Navy helps keep ships safe in the Gulf of Aden
Shao Zheping, a 46-year-old captain from Fujian province, on deck on Nov 6, while working with the 6th Chinese naval escort flotilla in the Gulf of Aden, the world’s most pirate-infested waters. PROVIDED TO CHINA DAILY
XIAMEN, Fujian - Three small speedboats carrying pirates with AK-47s and bazookas skimmed across the sea.
For Chinese merchant ships plowing the waves in the Gulf of Aden, it was another attempted hijacking in the world's most pirate-infested waters.
Quickly spotting the threat, a helicopter lifted off from a nearby frigate and fired warning shots at the pirates, who turned and fled at the sight of the oncoming warship.
"The Gulf of Aden used to be among the most peaceful and safest waters in the world, but now it is the most hostile region for sailors," said Shao Zheping, a 46-year-old captain from East China's Fujian province, who just finished working with the 6th Chinese naval escort flotilla for six months there.

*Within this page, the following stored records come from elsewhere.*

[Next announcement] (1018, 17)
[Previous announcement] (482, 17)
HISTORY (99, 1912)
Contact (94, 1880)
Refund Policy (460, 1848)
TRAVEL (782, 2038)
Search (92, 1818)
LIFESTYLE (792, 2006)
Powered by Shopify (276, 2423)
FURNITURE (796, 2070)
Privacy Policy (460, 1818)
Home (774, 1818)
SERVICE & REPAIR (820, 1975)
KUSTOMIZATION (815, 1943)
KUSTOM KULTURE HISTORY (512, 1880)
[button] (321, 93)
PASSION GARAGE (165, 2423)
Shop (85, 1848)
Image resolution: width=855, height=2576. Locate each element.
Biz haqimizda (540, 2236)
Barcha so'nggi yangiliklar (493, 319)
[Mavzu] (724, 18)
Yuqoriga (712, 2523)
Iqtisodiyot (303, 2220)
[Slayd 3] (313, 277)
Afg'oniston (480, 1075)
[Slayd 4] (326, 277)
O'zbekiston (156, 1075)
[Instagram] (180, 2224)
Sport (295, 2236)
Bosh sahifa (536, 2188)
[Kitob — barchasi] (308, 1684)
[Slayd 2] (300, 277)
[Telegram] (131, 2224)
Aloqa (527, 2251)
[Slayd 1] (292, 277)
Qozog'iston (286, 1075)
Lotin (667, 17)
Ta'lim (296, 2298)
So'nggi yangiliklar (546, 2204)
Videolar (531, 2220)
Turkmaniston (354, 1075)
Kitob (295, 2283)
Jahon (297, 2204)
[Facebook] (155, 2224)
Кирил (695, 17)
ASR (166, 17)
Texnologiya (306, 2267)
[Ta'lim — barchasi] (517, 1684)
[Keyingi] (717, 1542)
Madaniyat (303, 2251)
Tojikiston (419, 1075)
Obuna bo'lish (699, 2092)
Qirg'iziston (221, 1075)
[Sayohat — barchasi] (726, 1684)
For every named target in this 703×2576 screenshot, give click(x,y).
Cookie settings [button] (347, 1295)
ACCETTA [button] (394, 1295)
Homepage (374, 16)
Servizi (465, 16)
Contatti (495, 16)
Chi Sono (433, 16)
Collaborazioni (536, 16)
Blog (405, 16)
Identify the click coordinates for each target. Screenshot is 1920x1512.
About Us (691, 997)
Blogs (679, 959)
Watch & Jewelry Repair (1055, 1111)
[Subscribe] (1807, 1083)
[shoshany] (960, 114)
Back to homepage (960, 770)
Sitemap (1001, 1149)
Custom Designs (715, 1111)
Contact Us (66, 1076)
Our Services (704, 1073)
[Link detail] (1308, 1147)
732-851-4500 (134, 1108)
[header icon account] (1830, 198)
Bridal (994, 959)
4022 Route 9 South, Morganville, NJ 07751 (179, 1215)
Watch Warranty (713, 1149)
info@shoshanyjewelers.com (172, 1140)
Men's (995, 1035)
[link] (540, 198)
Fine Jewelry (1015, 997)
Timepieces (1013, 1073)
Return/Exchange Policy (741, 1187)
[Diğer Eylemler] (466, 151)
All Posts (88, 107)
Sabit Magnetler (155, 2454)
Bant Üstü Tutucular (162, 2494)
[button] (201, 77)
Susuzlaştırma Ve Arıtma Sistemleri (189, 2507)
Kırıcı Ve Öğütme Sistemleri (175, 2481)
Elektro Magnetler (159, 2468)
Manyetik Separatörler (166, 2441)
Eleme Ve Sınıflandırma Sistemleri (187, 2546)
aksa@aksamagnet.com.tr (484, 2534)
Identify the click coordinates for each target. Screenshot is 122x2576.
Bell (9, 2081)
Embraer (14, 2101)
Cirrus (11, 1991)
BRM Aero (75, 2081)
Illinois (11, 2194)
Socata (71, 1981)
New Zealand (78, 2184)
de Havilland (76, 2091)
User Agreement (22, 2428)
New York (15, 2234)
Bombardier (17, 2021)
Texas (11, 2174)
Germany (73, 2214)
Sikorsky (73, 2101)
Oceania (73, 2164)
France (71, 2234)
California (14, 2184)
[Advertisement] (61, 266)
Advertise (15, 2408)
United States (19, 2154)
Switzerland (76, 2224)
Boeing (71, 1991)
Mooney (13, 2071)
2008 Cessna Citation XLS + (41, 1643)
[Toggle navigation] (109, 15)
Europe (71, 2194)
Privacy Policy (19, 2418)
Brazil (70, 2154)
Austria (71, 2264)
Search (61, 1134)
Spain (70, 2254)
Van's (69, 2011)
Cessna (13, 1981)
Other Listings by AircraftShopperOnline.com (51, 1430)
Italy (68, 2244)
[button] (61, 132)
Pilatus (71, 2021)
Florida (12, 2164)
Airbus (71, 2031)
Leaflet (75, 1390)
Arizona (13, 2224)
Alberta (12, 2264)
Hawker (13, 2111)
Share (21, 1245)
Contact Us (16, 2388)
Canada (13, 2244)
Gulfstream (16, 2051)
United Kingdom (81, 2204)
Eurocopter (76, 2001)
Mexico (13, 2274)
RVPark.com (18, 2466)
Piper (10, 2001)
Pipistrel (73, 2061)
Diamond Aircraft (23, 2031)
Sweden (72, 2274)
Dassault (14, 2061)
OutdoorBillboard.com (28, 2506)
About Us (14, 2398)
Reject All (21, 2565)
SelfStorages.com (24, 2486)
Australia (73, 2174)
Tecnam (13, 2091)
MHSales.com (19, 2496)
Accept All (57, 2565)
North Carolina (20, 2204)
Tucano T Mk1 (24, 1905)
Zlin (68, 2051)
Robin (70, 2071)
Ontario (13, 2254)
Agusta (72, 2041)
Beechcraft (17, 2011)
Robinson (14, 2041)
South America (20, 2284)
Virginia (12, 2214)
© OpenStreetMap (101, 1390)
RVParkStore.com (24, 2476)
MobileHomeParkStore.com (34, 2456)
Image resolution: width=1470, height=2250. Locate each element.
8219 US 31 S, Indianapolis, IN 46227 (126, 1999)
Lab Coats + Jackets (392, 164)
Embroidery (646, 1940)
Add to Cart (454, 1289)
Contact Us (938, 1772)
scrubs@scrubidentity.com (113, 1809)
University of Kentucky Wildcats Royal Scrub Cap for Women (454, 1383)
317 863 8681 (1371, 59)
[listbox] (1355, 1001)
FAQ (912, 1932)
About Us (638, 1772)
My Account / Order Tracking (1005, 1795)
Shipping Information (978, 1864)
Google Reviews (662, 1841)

Almost every week during his escort mission they would encounter several speedboats, each with five to seven young Somali men, trying to encircle a merchant ship and looking for a chance to throw rope ladders onto the deck.
"If they got onboard and grabbed one sailor as hostage, the whole ship would be hijacked," he said.
Before handing over the wheel to the next shift of sailors in January, the 6th naval flotilla escorted 615 ships - both domestic and foreign - sailing 608 nautical miles (1,126 kilometers) between the east entrance of the Gulf of Aden and the Bab-el-Mandeb Strait since last July.
He said the Chinese crews on merchant ships always waved national flags and banners saying "Salute to the motherland; Salute to the Chinese navy" when they were escorted by the warships Kunlunshan and Lanzhou.
"Years of sailing have made me understand how much the crew members miss their country and how grateful they are for getting protection and help from the motherland."
In 1989, when Shao first sailed through the Gulf of Aden heading to Northern Europe, he was impressed by its calm waves and the hundreds of dolphins jumping beside the ship, like they were escorting it into the Red Sea.
Those impressions changed with the explosion of pirating in the waters off Somalia.
In 2010, Somali pirates launched 445 attacks and took 1,181 sailors hostage, a dramatic increase from 188 hostages grabbed in 2006, according to official statistics.
China deployed two warships and a supply ship to the Gulf of Aden and the waters off Somalia for the first time in 2008 to protect commercial ships.
For the past two years, China has sent 6,000 sailors to the Gulf of Aden and escorted more than 3,100 ships.
"Of course we could ask foreign frigates to help (our merchant ships), and I believe they would help us like we escort foreign ships," said Shao, who is now head of the Navigation College of Jimei University in Xiamen, Fujian province.
"But it is still important to have our own naval task force, which means our country has become strong enough to protect its residents not only in its territory, but also in a far corner of the planet."
The 6th naval flotilla also escorted the 19 members of a Singapore crew who were finally bailed out four months after being taken hostage.
"They were sallow and emaciated with long, shaggy and unkempt hair from being locked in a cabin for such a long time," Shao said. "But they are lucky to be alive."
Being taken hostage by pirates is the greatest fear of sailors, according to the captain. He said that for Chinese sailors, nothing is more desired than being escorted by warships from their own country.
"Most pirates have to give up when they encounter battle-ready escort warships. They throw their weapons into the water to get rid of the evidence and flee, or use prepared fish on their boat to pretend they are fishermen," he said.
In addition to escort duties, the Chinese navy also provides other free services, including medical care, food and water supplies.
Shao said the navy once sent a doctor on a helicopter in the middle of the night to a merchant ship where a sailor was suffering from a kidney stone.
"This help was unthinkable before," he said. "Once a sailor got sick, he could only wait for better medical care in the next port."
In 1991, Shao, then the second mate of a merchant ship, sent a sick sailor to hospital when they berthed in Belgium.
He said the 30-year-old sailor burst into tears when Shao left him.
"I had to leave with the ship," he said. "But I can imagine how hard it is being left behind in a strange country - and he can barely speak English. The escort navy not only provides services but also warm comfort from the motherland."